• [TEXT TO READ]:
============================================================

Leaving Milford Sound, we head back up the spectacular Milford Road bound for Wanaka. And though our afternoon drive is a lengthy one, the scenic drama never ends as we skirt Lake Wakatipu and climb the Crown Range Road, New Zealand's highest paved highway. As we pass the historic hamlet of Cardrona, site of the Central Otago Gold Rush of the 1860s, a panorama of the aptly named Remarkables Range unfolds. Soon, the vast blue expanse of Lake Wanaka comes into view, portal to Mount Aspiring National Park. The basin filled by Lake Wanaka was gouged out by the Wanaka Glacier, born high in the ice fields that crown the jagged peaks in the distance. In the Maori language, Wanaka means "renewal of the soul"—exactly what our time here offers as we spend the next two nights on the shore of the lake.

============================================================

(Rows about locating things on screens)
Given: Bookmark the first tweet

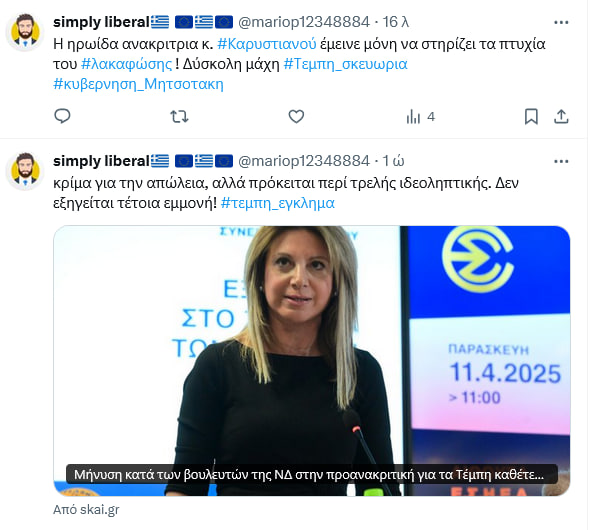Looking at the screenshot, I should [x=531, y=117].
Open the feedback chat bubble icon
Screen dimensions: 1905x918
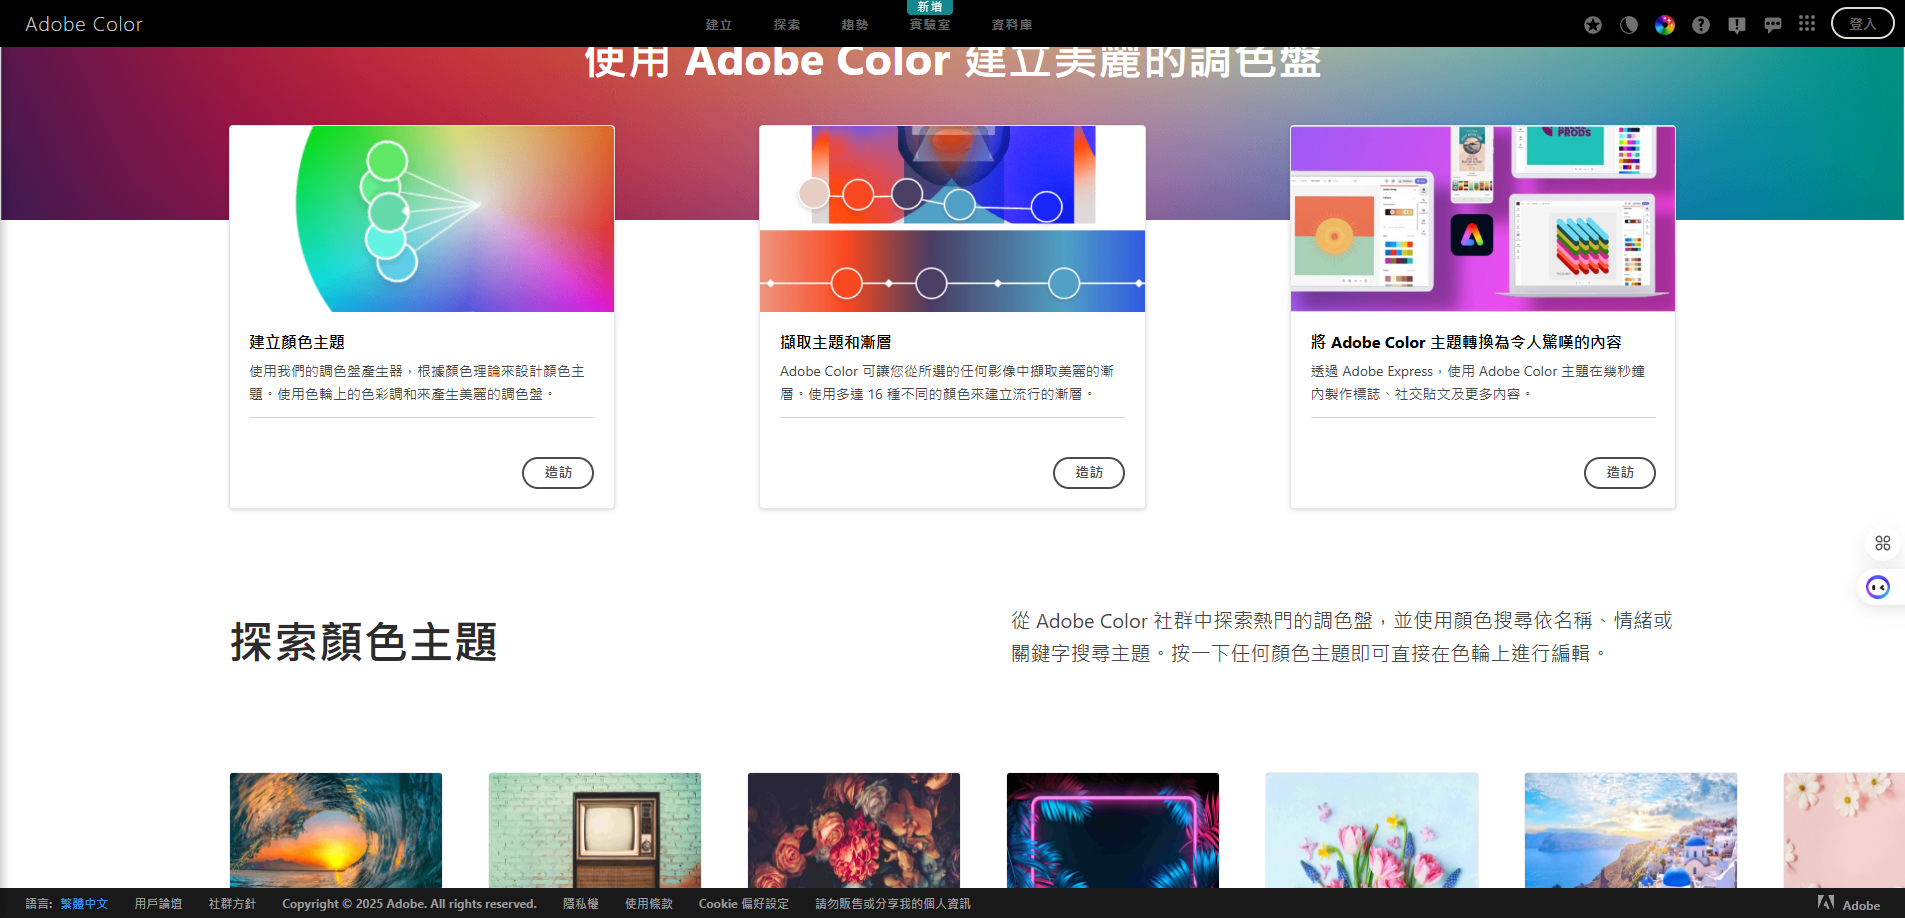[x=1771, y=24]
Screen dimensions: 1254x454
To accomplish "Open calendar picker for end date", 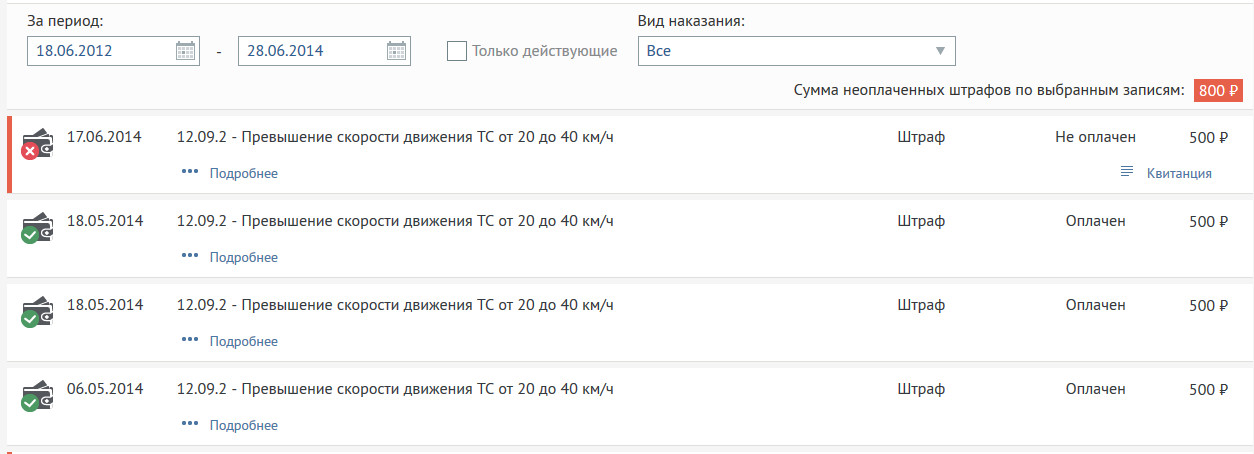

============================================================

• [EXERCISE]:
In the passage about the drive to Wanaka, what does the name Wanaka mean in the Maori language?

• [EXERCISE ANSWER]:
Renewal of the soul.